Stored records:
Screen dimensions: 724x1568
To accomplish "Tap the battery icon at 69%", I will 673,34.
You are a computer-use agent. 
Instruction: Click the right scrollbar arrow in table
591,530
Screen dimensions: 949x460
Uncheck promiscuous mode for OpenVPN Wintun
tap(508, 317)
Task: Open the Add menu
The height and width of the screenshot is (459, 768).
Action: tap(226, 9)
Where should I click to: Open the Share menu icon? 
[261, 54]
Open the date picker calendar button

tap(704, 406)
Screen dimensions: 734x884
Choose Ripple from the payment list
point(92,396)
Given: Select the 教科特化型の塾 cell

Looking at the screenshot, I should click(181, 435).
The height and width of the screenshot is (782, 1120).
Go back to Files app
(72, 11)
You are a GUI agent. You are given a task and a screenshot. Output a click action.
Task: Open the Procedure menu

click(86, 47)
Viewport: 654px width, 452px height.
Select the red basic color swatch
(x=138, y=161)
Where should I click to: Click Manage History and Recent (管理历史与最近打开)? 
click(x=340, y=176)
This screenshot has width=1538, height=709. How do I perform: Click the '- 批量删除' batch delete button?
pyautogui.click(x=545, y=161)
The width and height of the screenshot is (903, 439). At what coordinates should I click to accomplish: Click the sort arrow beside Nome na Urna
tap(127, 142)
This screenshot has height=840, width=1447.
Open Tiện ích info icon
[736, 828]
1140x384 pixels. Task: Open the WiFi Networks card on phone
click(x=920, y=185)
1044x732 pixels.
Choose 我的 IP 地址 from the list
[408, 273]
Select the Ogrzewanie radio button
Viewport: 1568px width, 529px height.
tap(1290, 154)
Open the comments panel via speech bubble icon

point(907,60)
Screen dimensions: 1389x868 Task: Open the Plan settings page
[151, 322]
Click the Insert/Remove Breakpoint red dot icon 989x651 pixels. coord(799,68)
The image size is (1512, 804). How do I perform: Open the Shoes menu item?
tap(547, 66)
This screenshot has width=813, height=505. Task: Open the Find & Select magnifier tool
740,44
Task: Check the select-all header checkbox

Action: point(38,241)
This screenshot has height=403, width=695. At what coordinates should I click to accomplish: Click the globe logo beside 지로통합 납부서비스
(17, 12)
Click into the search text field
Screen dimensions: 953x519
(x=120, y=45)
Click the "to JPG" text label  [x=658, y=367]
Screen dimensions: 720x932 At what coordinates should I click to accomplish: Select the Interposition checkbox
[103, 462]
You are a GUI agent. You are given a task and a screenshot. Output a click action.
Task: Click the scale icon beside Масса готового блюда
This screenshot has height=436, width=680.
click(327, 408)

EXERCISE INSTRUCTIONS:
From the line containing "This screenshot has width=813, height=505." to the final line of the data above, transcribe every line exactly and nothing more.

RESULT:
This screenshot has width=813, height=505. Task: Open the Find & Select magnifier tool
740,44
Task: Check the select-all header checkbox

Action: point(38,241)
This screenshot has height=403, width=695. At what coordinates should I click to accomplish: Click the globe logo beside 지로통합 납부서비스
(17, 12)
Click into the search text field
Screen dimensions: 953x519
(x=120, y=45)
Click the "to JPG" text label  [x=658, y=367]
Screen dimensions: 720x932 At what coordinates should I click to accomplish: Select the Interposition checkbox
[103, 462]
You are a GUI agent. You are given a task and a screenshot. Output a click action.
Task: Click the scale icon beside Масса готового блюда
This screenshot has height=436, width=680.
click(327, 408)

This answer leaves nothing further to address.